Indeed, there is a close connection in Irish tradition between reported fairy abductions and women who defied familial, communal, or religious expectations, as well as sexual norms.5 Fairy belief and oral tradition insisted that women remain at home, safely enclosed within the domestic sphere. When women strayed, trouble ensued.

Other narratives, however, recognize female agency and power. A woman interviewed by Lady Gregory, for example, discussed rumors of midwives’ special powers, affirming that Irish midwives like her own mother could magically transfer a laboring woman’s pain to her husband. In one exemplary case told to Gregory, the husband “had no compassion at all on his wife. He was making out she had no pain at all…” In response, the midwife (the narrator’s mother) transferred the woman’s pains to her husband. The storyteller told Gregory: “It did him no harm after, and my mother would not have done it but for him being so covetous.”6

Such stories, even if false or exaggerated, reveal much and mean a lot. They testify to the importance of the midwife in a pre-medicalized world. They also, however, represent a virtual reclaiming of power for women in a patriarchal society. Narratives of powerful and even otherworldly midwives allowed women to attempt to assert control over the birthing process. That these stories could be told and retold across generations enhanced their meaning, and perhaps helped to educate girls about their own potential reproductive powers in an era where sex education was non-existent.

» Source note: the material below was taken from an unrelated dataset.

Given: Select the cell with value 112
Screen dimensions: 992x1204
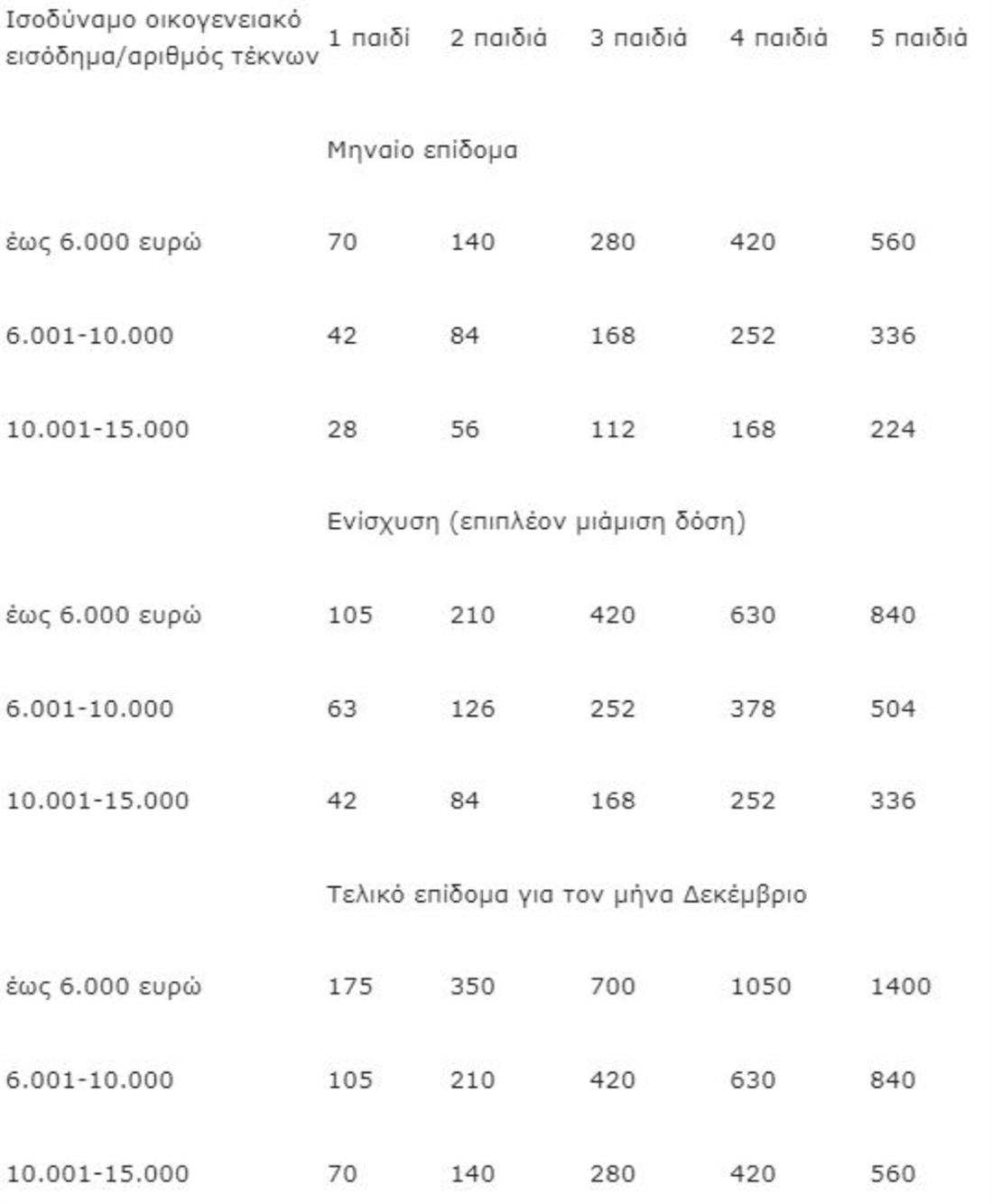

In the modern world, when nearly everything related to reproduction has become overmedicalized, the connections between fantasy, imagination, storytelling, and childbirth can be hard to find. Still, even today, “old wives’ tales” purport to give women hints on how to tell their baby’s sex, when they will deliver, how big their infant will be, etc. Instead of dismissing these contemporary practices and beliefs as “superstitions” or viewing them as silly, perhaps we should place them in their larger historical context, one that reveals how all societies and cultures have viewed childbirth as a window into larger issues related to family, community, power, and even the magical.

Notes

  1. See Cara Delay, “Women, Childbirth Customs, and Authority in Ireland, 1850-1930,” Lilith: A Feminist History Journal 21 (July 2015): 6-18. Return to text.
  2. Angela Bourke, “The Baby and the Bathwater: Cultural Loss in Nineteenth-Century Ireland,” in Ideology and Ireland in the Nineteenth Century, eds Tadhg Foley and Seán Ryder (Dublin: Four Courts Press, 1998), 79-92. Return to text.
  3. Angela Bourke, The Burning of Bridget Cleary: A True Story (London: Pimlico, 1999) and “The Virtual Reality of Irish Fairy Legend,” Éire/Ireland 31:1-2 (Spring/Summer 1996): 7-25. Return to text.
  4. Lady Gregory, Visions and Beliefs in the West of Ireland (Buckinghamshire: Colin Smythe, 1920), 109. Return to text.
  5. Bourke, The Burning of Bridget Cleary. Return to text.
  6. Lady Gregory, 161. Return to text.

Cara Delay, Associate Professor of History at the College of Charleston, holds degrees from Boston College and Brandeis University. Her research analyzes women, gender, and culture in nineteenth- and twentieth-century Ireland, Britain, and the British Empire, with a particular focus on the history of reproduction, pregnancy, and childbirth. She has published in The Journal of British Studies, Lilith: A Feminist History Journal, Feminist Studies, Études Irlandaises, New Hibernia Review, and Éire-Ireland and written blogs for Nursing Clio and broadsheet.ie. Her co-edited volume Women, Reform, and Resistance in Ireland, 1850-1950, was published with Palgrave Macmillan in 2015, and her monograph on Irish women and the creation of modern Catholicism is forthcoming from Manchester University Press. At the College of Charleston, she teaches courses on women’s history and the history of birth and bodies.